Does this look familiar to anyone from other contexts? Have you ever written this function?
Upvotes: 3
Views: 443
Reputation: 8116
This reminds me of the loeb
function:
> loeb :: Functor a => a (a x -> x) -> a x
> loeb x = fmap (\a -> a (loeb x)) x
loeb
ties knots. What that means is that if a
is some kind of container, loeb
makes a container from a container of rules saying how to make each element from the final result.
<?>
is similar but instead of applying the rules to its own final result it applies the rules to another container, so it's no longer circular.
Upvotes: 1
Reputation: 77384
Part of the reason it looks strange may be the (m a -> b)

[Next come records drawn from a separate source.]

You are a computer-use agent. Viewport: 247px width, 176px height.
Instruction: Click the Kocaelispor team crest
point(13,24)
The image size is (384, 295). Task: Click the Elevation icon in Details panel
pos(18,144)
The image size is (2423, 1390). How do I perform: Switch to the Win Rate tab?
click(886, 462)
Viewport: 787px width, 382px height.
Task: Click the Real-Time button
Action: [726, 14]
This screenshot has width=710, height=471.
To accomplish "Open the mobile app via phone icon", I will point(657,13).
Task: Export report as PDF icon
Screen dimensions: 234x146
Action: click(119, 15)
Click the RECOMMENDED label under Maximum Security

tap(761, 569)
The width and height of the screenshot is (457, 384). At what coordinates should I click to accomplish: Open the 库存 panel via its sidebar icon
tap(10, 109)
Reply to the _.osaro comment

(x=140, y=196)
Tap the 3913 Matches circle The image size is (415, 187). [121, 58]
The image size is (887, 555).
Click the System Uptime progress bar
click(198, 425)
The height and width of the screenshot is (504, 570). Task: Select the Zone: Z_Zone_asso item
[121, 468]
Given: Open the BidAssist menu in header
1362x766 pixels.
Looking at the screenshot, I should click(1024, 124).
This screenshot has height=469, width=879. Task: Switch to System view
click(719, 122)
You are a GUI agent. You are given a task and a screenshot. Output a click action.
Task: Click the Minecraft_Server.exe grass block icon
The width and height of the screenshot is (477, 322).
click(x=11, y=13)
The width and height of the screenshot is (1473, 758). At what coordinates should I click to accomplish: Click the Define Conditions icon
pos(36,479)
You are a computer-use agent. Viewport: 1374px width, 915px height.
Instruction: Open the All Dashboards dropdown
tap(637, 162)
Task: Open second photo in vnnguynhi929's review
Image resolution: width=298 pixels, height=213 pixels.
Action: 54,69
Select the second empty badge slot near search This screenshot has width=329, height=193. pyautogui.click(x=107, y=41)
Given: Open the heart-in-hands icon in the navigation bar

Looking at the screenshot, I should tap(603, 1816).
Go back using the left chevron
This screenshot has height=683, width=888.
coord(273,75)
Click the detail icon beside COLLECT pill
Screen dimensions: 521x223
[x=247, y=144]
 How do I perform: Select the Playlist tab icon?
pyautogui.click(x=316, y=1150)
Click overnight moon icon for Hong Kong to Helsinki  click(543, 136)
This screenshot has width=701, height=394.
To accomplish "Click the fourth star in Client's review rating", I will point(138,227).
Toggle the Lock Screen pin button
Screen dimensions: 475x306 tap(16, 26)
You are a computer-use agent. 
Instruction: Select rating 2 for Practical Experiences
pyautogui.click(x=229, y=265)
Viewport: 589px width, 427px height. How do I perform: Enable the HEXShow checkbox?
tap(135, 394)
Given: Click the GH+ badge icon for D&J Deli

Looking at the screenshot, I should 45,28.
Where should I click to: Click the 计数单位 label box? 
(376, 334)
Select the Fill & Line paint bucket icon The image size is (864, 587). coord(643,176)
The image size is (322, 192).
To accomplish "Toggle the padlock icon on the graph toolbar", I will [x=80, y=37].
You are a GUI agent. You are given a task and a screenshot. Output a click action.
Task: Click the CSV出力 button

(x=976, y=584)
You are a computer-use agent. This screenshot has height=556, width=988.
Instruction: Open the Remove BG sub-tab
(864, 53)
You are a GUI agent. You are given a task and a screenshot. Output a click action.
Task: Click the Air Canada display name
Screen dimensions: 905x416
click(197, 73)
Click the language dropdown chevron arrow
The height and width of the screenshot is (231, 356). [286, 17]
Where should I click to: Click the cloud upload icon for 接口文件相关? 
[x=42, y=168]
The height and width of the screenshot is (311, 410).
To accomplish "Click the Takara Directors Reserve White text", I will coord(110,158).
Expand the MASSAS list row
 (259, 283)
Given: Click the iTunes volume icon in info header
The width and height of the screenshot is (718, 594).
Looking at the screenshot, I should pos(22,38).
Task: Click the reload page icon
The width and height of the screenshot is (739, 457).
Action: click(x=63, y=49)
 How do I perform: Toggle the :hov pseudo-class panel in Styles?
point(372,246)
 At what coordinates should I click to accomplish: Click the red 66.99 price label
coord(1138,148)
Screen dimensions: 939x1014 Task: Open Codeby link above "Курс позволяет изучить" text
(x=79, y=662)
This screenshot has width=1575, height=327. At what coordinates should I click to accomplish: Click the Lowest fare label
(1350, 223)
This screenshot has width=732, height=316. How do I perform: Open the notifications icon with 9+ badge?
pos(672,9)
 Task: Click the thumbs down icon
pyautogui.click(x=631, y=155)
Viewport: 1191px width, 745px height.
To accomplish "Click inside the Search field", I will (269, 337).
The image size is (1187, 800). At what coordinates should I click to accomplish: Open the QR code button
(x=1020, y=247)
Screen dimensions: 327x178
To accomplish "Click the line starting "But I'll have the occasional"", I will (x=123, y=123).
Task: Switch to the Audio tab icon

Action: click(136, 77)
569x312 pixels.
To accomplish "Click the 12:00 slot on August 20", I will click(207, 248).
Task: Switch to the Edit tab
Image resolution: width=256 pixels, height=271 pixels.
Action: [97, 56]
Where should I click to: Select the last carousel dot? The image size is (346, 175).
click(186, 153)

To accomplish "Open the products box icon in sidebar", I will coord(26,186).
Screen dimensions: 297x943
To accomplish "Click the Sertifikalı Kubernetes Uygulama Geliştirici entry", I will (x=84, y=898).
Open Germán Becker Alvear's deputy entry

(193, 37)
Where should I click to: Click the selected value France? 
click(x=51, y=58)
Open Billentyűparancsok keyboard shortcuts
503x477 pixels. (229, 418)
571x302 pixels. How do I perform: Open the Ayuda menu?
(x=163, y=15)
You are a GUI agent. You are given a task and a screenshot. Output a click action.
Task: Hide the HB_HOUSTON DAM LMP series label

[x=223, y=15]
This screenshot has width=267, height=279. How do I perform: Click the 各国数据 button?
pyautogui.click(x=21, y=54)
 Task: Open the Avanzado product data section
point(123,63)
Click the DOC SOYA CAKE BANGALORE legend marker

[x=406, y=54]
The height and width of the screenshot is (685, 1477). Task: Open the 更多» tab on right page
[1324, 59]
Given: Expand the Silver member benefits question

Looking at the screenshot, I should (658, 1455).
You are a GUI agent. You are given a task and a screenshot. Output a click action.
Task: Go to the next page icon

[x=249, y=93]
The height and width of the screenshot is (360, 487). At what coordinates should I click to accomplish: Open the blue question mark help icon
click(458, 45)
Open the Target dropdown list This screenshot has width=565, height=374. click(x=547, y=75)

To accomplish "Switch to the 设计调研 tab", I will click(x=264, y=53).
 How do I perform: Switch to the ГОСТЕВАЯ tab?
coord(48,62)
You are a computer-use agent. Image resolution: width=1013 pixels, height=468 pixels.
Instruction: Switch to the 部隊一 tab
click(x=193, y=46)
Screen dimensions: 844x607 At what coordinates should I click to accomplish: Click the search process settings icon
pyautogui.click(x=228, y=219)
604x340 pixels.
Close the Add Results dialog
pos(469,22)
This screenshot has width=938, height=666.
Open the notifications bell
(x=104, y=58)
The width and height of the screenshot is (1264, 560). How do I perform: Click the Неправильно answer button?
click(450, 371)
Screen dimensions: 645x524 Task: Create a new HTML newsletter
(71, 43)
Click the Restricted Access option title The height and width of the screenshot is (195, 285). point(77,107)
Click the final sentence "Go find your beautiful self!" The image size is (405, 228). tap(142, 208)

part--that's actually a restriction from the most polymorphic type inferred for the given implementation, and taken out of context would be nonsensical for a monad. The most general type looks like this:
> :t (\g x -> g >>= \h -> return $ h x)
(\g x -> g >>= \h -> return $ h x) :: (Monad m) => m (t -> a) -> t -> m a
A more general version of this can be written without using monads at all:
a'_F :: (Functor f) => f (a -> b) -> a -> f b
a'_F g x = fmap ($ x) g
It doesn't seem to be relevant here, but a type like f a -> b
does resemble the second argument to the cobind operation on a comonad:
(=>>) :: (Comonad w) => w a -> (w a -> b) -> w b
Upvotes: 6
Reputation: 1
Just playing around in the ghci, I tried out the following:
> [length, sum, maximum, minimum, const 666] <?> [1, 2, 3]
[3, 6, 3, 1, 666]
> Nothing <?> Nothing
Nothing
> Just (maybe 0 (^2)) <?> Just 7
49
> Just (maybe 0 (^2)) <?> Nothing
0
> :m + Control.Monad.Instances
> (((+2) >>=) <?> 3) (^) -- (3+2)^3
125
> (((+2) .) <?> 3) (^4) -- (3^4)+2
83
> ((. (+2)) <?> 3) (^4) -- (3+2)^4
625
I think I have actually written the list specific version of this. Of all these examples, I find the list version the most enlightening toward the general case.